## What to produce:
Transcribe the material from its first line onward, ending with the line that contains "Viewport: 819px width, 1456px height." and adding nothing beyond it.

## Dataset entries:
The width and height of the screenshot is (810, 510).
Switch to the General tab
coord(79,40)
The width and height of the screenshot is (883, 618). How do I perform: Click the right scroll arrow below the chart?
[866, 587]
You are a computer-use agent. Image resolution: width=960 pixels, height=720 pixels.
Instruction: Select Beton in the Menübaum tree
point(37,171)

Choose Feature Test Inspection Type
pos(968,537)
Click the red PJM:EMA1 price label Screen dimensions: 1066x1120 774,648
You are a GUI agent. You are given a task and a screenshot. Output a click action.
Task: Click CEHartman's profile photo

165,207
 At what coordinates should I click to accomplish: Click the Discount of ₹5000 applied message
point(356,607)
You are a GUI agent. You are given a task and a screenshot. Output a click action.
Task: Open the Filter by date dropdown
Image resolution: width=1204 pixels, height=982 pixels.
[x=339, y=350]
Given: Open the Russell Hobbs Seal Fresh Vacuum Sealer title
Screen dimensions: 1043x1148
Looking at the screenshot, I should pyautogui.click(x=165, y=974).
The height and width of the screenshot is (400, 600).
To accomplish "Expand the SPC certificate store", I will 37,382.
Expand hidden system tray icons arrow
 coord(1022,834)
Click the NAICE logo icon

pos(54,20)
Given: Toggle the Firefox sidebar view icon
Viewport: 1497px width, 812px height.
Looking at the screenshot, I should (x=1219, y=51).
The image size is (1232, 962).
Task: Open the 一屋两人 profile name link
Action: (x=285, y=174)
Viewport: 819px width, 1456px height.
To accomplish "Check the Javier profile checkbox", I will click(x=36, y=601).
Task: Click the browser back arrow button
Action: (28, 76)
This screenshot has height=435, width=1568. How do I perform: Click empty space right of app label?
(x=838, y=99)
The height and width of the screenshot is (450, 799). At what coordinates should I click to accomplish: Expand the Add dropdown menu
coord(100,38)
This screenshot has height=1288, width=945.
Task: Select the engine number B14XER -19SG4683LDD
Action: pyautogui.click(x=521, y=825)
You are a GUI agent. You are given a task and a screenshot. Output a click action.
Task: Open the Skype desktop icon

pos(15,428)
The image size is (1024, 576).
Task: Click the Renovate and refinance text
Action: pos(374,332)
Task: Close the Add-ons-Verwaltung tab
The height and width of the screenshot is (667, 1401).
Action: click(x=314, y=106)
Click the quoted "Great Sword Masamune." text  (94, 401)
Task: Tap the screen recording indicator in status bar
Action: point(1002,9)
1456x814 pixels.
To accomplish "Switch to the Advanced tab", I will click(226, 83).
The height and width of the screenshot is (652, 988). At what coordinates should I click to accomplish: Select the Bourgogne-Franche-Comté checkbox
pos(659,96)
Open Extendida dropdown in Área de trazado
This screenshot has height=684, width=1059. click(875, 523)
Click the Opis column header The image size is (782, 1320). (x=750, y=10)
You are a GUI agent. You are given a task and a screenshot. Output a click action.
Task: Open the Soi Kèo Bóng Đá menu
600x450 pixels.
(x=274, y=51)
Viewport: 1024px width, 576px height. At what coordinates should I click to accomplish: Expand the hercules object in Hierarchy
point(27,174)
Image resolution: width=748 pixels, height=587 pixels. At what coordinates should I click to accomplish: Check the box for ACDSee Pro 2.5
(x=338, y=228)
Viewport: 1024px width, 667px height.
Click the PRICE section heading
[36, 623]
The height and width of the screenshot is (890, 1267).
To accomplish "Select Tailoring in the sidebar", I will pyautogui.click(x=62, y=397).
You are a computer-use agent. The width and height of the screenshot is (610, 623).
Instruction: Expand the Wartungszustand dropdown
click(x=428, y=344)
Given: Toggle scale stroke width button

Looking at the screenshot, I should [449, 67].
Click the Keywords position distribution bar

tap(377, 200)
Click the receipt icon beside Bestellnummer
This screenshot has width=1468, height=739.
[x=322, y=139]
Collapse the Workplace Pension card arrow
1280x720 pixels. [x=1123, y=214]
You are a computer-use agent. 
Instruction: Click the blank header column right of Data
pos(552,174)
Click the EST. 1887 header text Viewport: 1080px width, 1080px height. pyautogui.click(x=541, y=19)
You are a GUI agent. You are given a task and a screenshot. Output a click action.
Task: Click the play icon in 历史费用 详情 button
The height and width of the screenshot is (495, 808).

## Solution below:
The width and height of the screenshot is (810, 510).
Switch to the General tab
coord(79,40)
The width and height of the screenshot is (883, 618). How do I perform: Click the right scroll arrow below the chart?
[866, 587]
You are a computer-use agent. Image resolution: width=960 pixels, height=720 pixels.
Instruction: Select Beton in the Menübaum tree
point(37,171)

Choose Feature Test Inspection Type
pos(968,537)
Click the red PJM:EMA1 price label Screen dimensions: 1066x1120 774,648
You are a GUI agent. You are given a task and a screenshot. Output a click action.
Task: Click CEHartman's profile photo

165,207
 At what coordinates should I click to accomplish: Click the Discount of ₹5000 applied message
point(356,607)
You are a GUI agent. You are given a task and a screenshot. Output a click action.
Task: Open the Filter by date dropdown
Image resolution: width=1204 pixels, height=982 pixels.
[x=339, y=350]
Given: Open the Russell Hobbs Seal Fresh Vacuum Sealer title
Screen dimensions: 1043x1148
Looking at the screenshot, I should pyautogui.click(x=165, y=974).
The height and width of the screenshot is (400, 600).
To accomplish "Expand the SPC certificate store", I will 37,382.
Expand hidden system tray icons arrow
 coord(1022,834)
Click the NAICE logo icon

pos(54,20)
Given: Toggle the Firefox sidebar view icon
Viewport: 1497px width, 812px height.
Looking at the screenshot, I should (x=1219, y=51).
The image size is (1232, 962).
Task: Open the 一屋两人 profile name link
Action: (x=285, y=174)
Viewport: 819px width, 1456px height.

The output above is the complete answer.